**WHAT TO DO**
Rewrite the stretch of data from the line containing "The height and" through the line containing "point(97,64)", replacing "breadcrumb link" with "breadcrumb item" and leaving everything else unchanged. Leave the pictures out of your answer.

**DATASET RECORDS**
* * *
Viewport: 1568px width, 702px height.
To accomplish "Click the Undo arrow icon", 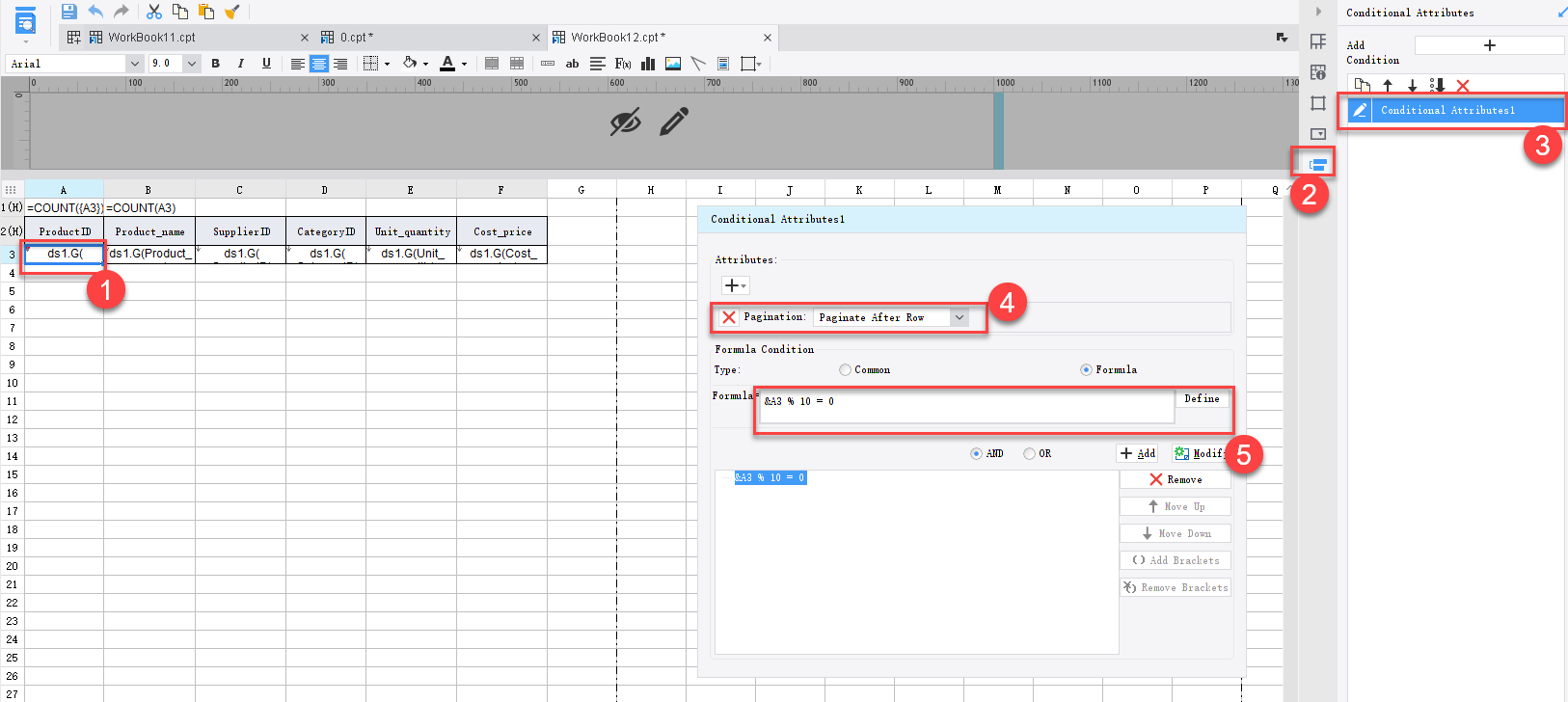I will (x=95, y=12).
* * *
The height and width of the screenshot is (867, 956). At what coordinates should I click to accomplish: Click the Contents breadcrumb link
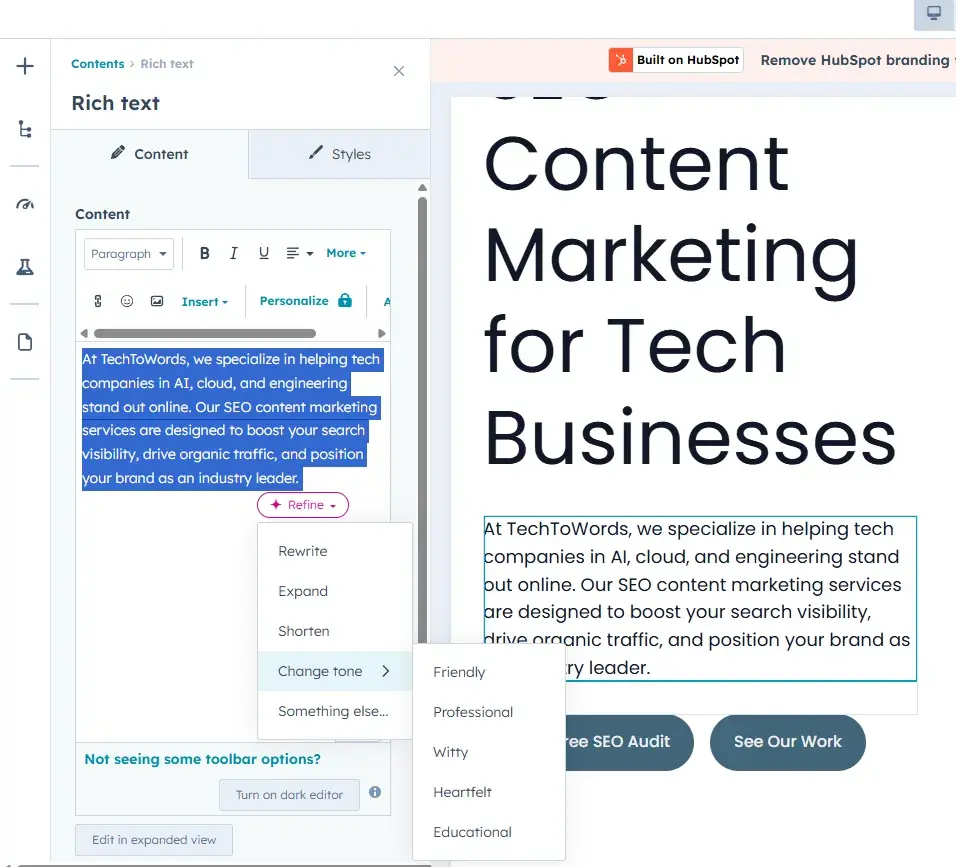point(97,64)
* * *
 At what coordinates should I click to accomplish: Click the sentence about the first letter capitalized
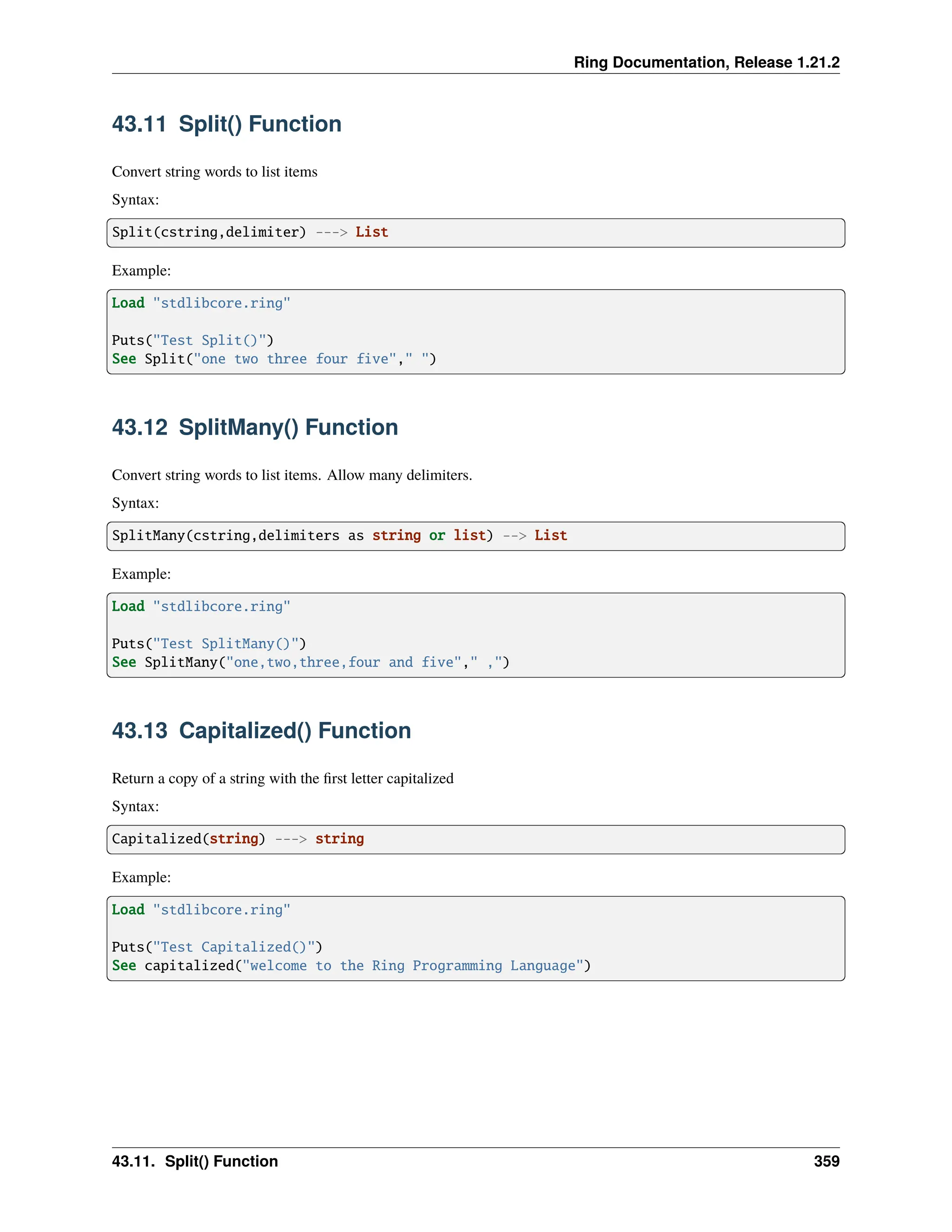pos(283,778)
* * *
**SOLUTION TO THE EXERCISE**
The height and width of the screenshot is (867, 956). At what coordinates should I click to accomplish: Click the Contents breadcrumb item
point(97,64)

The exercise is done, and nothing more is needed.